Feces is a promising and reliable source for detecting infection because viral RNA is present in high loads for a prolonged time, Han's team said, suggesting that fecal samples could aid in seeking the etiologic relationship between COVID-19 and unexpected manifestations in children.
"If proven infectious, feces and saliva could serve as transmission sources," Han's team said in a research paper published on the website of Emerging Infectious Diseases (EIO), a journal of the U.S. Centers for Disease Control and Prevention. RNA is a polymeric molecule essential in various biological roles in coding, decoding, regulation and expression of genes. RNA and DNA are nucleic acids.
COVID-19 screening has been hindered by negative test results for respiratory specimens and possible cross-reactivity with other coronaviruses among seropositive cases. And little is known about the value of various samples other than nasopharyngeal or oropharyngeal swab specimens in diagnosing COVID-19.
Han's team studied 12 children under 18, who were hospitalized for treatment from March 8 to April 28. Nine were mildly symptomatic and three were asymptomatic.
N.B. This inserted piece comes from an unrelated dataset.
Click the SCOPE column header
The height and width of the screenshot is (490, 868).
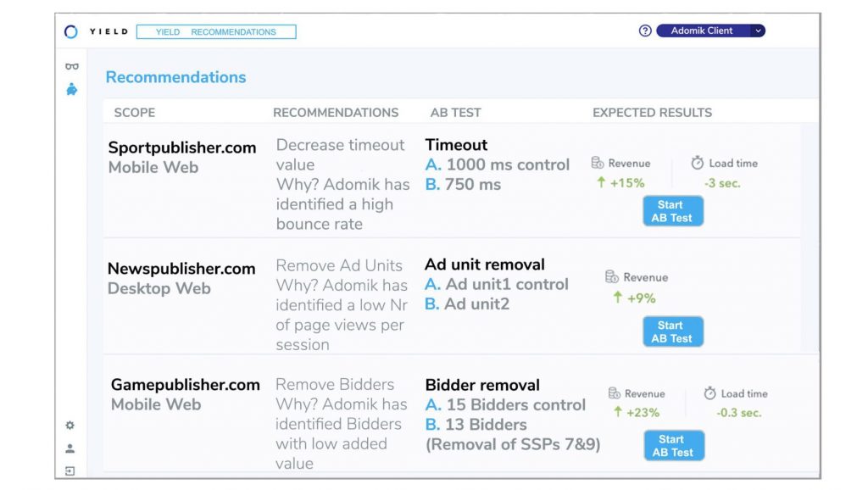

Symptomatic children were found to have higher initial RNA load in nasopharyngeal swab specimens than asymptomatic children.
"We observed no significant differences in feces and in saliva and no correlation between RNA load and age," the team said, adding that RNA load in feces remained steadily high, while that in nasopharyngeal swab samples and saliva declined with time in both symptomatic and asymptomatic children.
"Considering these findings, proper handwashing when changing diapers in infants and adequate hygiene measures in restrooms are recommended to prevent the potential spread of the virus among household contacts," Han's team said.
However, the lack of virus isolation limits interpretation in the context of infectivity because the detection of SARS-CoV-2 RNA in feces does not necessarily mean that the infectious virus is present.
Coronavirus RNA in saliva during the early phase of infection was detected for a short period of time, raising the possibility of airborne transmission through normal speaking, Han's team said. "Although the viral load in saliva drops rapidly, our findings suggest the necessity for children to wear masks, especially in schools, where children would talk in close proximity."